En message, j'ai : " impossible d'envoyer le message via le serveur smtp-msa.orange.fr, le serveur smtp-msa.orange.fr a refusé a refusé une connexion sur le port 587"
Dans le petit cadre qui s'affiche en dessous, dans la liste des serveurs, il y a  "smtp-msa.orange.fr (déconnecté)"

J'ai fait tout ce que je savais faire, à savoir, modifier les ports (25, 110, 465), rien n'y fait. 

En attendant, je me dépatouille en passant pour les messages urgents par la messagerie d'Orange mais c'est c...car je n'y ai jamais rempli le carnet d'adresse et je ne l'aime pas. 

Bref, quelqu'un peut m'expliquer ce qui se passe voire me sortir de ce bintz ?

Bien à vous, 

Linette


----------



## Anonyme (2 Septembre 2012)

Bonjour,

 essaye avec le serveur smtp.orange.fr.

Mail / Préférences / Comptes.

Sélectionne ton compte, puis en bas, à droite de serveur d'envoi (SMTP) clique sur la petite flèche et choisis "modifier la liste des serveurs SMTP"

Clique sur le "+" pour ajouter smtp.orange.fr

Puis en bas clique sur "Avancé" :

Laisse les ports cochés par défaut.

En face de Authentification, choisis "mot de passe"

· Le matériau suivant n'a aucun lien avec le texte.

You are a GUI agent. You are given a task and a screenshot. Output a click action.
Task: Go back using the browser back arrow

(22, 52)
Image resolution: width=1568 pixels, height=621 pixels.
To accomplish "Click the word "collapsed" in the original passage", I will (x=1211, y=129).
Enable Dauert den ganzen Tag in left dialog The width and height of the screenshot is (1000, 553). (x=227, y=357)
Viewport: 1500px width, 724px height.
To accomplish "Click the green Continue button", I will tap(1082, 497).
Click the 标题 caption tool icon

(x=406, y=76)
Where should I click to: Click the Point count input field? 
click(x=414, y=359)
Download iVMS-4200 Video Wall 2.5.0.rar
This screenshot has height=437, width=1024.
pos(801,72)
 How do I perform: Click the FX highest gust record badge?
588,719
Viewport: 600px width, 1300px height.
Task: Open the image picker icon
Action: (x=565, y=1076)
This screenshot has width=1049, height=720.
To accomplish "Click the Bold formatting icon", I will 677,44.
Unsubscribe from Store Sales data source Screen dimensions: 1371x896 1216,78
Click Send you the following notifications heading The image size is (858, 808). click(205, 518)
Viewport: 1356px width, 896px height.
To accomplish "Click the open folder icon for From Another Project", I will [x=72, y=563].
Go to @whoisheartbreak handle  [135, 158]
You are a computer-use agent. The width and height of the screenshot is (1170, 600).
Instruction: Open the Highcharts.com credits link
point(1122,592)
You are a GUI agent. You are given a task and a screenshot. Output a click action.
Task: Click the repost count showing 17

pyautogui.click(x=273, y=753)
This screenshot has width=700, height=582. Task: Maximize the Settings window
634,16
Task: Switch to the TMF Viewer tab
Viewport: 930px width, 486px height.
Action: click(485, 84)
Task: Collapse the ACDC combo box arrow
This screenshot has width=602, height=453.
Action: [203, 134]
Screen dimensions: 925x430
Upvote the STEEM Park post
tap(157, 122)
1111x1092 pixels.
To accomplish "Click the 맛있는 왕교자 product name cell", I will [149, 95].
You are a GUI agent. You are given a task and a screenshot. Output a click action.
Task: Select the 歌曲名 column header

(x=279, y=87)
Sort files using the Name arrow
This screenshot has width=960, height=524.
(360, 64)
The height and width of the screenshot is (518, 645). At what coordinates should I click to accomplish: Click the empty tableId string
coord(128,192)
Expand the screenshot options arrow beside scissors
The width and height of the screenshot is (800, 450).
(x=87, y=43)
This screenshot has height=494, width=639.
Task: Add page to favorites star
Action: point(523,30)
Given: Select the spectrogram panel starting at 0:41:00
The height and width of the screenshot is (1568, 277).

Saisis le nom de l'utilisateur : ce qui devant l'@ dans ton adresse mail Orange.
Puis le mot de passe de messagerie Orange.

Clique sur OK, et Appliquer les modifications si c'est proposé quand tu fermes la fenêtre.


----------



## Anonyme (2 Septembre 2012)

Renaud31 a dit:


> Bonjour,
> 
> essaye avec le serveur smtp.orange.fr.



Il ne faut pas cocher *n'utiliser que ce serveur* ... ensuite sauvegarder ce réglage


----------



## Linette89 (2 Septembre 2012)

Purée ! Ca marche ! merci, merci et merci !!!

Pourquoi le serveur a t'il été changé ?


----------